Tal como, por exemplo, na NATO, também esta organização em construção do mundo islâmico está a dar os primeiros passos para criar o seu Artigo 5º, que é aquele que garante que quando um Estado-membro é atacado, a resposta militar seja dada por todos.

O discurso furioso do Emir do Catar

Num raro momento de fúria, o Emir do Catar, que tem oferecido o seu país como palco das negociações para a paz na Palestina, e onde o Hamas tinha a sua principal sede política no exterior, na abertura deste encontro muçulmano, acusou directamente Israel de querer a guerra.

O Sheikh Hamad Al Thani defendeu que a única preocupação do Governo israelita é garantir que Gaza deixará de ser um território viável para as populações palestinianas sem se incomodar com o destino dos reféns.

Mas a principal questão de al Thani é sobre a forma como Telavive bombardeou a sede do Hamas na capital do Catar apesar de estar a participar nas negociações de paz mediadas pelo próprio Governo catari e pelos Estados Unidos.

Apesar de ser um dos maiores aliados dos EUA no Médio Oriente, o Governo de Doha alinhou na exigência geral dos participantes sobre a ideia de que os EUA já não são um mediador viável na região devido à sua ligação a Israel.

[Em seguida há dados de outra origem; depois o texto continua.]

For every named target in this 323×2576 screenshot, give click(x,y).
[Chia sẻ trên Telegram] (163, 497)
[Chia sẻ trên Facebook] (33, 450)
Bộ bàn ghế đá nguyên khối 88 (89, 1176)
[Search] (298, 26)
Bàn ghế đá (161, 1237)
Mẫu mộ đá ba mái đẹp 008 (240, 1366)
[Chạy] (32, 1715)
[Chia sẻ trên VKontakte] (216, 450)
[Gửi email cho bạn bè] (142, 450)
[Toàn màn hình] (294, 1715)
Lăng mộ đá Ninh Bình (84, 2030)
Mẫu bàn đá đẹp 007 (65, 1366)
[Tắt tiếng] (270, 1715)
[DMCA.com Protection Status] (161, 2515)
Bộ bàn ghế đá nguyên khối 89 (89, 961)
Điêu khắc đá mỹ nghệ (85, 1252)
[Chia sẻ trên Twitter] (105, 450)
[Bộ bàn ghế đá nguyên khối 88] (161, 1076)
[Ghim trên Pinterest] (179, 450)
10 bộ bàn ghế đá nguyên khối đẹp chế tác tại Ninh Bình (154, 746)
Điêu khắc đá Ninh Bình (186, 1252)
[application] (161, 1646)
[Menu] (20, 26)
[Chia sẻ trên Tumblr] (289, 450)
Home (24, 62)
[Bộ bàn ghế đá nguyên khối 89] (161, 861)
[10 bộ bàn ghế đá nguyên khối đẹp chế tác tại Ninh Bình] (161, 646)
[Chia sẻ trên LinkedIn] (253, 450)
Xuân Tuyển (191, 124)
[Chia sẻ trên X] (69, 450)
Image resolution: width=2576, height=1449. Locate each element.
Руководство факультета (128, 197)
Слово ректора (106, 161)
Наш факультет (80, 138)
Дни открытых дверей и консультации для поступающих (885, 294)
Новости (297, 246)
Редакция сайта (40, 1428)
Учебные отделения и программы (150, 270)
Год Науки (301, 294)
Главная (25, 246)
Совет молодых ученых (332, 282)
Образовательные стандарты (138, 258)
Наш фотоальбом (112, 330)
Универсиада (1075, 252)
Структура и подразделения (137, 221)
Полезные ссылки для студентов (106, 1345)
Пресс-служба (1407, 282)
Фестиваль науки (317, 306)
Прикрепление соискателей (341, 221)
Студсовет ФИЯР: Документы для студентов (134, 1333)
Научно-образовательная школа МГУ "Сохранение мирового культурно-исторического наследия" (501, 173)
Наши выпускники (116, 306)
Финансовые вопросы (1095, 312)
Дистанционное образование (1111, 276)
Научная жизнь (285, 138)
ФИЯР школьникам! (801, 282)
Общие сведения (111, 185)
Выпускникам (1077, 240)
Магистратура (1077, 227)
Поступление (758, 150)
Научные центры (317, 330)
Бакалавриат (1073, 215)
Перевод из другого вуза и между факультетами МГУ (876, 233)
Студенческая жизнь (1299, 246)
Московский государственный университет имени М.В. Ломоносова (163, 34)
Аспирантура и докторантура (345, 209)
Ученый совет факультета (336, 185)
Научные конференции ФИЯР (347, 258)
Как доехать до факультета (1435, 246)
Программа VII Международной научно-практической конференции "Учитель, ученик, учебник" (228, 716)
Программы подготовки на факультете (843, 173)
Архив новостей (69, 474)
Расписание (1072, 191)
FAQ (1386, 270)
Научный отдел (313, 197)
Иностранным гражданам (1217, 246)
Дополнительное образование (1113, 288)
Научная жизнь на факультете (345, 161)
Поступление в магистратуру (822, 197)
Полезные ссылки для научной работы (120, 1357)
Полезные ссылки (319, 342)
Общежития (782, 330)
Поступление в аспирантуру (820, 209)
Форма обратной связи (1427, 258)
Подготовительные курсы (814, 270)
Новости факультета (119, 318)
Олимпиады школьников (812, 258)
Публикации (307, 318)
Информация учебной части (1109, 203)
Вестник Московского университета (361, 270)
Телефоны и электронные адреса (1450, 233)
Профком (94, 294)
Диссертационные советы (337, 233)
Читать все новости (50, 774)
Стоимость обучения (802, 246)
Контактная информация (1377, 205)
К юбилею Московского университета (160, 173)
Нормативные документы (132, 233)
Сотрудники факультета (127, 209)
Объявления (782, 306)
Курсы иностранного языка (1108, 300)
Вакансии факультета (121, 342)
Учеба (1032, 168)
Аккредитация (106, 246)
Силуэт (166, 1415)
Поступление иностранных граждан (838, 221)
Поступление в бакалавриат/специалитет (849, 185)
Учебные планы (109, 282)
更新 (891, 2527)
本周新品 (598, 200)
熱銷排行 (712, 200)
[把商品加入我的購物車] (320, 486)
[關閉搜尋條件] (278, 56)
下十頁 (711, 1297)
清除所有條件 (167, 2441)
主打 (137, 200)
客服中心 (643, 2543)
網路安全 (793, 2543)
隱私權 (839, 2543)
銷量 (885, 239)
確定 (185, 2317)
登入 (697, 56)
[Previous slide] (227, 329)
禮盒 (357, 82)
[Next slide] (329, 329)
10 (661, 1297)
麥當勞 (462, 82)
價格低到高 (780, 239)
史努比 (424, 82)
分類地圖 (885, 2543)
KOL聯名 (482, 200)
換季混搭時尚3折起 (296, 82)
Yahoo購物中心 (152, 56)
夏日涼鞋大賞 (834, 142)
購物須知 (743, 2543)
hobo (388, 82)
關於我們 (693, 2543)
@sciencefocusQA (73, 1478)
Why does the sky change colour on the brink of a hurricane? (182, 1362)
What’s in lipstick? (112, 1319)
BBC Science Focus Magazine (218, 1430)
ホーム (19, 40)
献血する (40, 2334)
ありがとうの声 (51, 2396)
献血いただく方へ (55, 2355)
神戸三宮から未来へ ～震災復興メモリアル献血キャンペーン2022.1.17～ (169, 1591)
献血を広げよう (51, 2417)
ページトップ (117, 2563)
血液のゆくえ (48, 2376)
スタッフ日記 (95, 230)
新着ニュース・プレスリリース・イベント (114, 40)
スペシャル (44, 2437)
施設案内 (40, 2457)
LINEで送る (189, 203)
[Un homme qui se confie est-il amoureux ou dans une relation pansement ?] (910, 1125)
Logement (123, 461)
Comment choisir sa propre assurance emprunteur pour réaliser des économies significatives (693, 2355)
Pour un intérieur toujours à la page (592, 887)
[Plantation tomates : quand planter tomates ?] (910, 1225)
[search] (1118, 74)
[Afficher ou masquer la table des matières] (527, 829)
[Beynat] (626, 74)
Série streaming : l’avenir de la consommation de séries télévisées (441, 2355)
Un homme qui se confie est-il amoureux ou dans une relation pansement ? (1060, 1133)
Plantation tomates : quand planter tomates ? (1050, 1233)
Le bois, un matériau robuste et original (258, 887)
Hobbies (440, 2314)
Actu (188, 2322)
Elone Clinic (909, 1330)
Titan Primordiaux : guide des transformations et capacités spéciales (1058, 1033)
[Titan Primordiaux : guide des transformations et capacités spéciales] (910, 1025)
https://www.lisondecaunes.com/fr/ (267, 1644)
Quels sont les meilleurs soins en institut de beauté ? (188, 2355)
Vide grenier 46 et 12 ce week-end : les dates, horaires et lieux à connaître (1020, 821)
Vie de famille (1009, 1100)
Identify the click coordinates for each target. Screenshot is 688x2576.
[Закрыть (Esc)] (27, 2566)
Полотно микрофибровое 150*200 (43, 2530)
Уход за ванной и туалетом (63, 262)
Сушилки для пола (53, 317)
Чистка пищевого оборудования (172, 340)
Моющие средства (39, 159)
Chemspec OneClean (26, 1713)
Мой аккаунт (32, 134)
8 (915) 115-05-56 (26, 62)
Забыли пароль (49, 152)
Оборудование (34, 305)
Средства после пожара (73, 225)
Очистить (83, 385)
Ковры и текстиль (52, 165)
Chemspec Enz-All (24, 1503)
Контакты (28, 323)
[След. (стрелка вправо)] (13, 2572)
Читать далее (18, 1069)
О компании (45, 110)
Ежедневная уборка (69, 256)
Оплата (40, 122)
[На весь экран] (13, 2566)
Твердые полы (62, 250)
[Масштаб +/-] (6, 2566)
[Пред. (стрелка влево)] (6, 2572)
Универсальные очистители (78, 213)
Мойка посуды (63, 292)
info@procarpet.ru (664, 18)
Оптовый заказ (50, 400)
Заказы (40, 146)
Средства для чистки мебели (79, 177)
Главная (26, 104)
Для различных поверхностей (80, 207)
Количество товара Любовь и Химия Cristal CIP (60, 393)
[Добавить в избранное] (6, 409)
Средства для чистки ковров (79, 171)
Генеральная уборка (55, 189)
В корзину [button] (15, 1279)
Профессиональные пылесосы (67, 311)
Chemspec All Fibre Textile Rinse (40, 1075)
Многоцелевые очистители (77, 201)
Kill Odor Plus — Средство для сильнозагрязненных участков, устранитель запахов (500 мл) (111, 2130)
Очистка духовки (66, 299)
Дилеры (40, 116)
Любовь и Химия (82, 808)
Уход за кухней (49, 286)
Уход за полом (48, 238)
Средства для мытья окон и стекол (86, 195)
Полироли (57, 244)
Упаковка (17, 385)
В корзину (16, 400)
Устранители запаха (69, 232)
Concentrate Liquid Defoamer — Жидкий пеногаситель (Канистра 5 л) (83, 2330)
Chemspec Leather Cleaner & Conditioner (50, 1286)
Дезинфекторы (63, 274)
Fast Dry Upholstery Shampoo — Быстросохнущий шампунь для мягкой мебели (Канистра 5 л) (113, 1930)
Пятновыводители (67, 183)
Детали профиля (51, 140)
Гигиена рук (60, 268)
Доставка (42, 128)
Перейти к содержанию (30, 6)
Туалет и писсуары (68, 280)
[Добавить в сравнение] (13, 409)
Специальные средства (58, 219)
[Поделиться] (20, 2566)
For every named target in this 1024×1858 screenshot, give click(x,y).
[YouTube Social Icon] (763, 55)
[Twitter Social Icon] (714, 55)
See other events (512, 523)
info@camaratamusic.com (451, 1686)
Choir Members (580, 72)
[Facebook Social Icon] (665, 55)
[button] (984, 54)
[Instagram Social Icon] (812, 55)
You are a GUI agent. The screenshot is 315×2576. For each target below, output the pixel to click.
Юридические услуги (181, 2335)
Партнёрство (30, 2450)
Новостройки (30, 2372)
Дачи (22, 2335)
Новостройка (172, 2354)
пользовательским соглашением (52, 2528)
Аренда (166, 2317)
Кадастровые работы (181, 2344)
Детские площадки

Isto, embora tenham surgido apelos a Washington para reverter esta ideia e usar a sua influência sobre Netanyhau para que acaba com estes actos hóstias às negociações.

"Se Israel quer matar os líderes do Hamas, então porque é que se empenham nas negociações?", questionou o Sheikh Tamim bin Hamad Al Thani, acrescentando como é que pode Telavive querer a paz se matar aqueles com quem a pode negociar?

Acusou ainda Israel, num nunca antes visto discurso furioso, de ser um "Estado terrorista" e afirmou que "não há espaço para negociar com um país que age cobardemente e traiçoeiramente", acusando o país de estar a "conduzir um genocídio em gaza".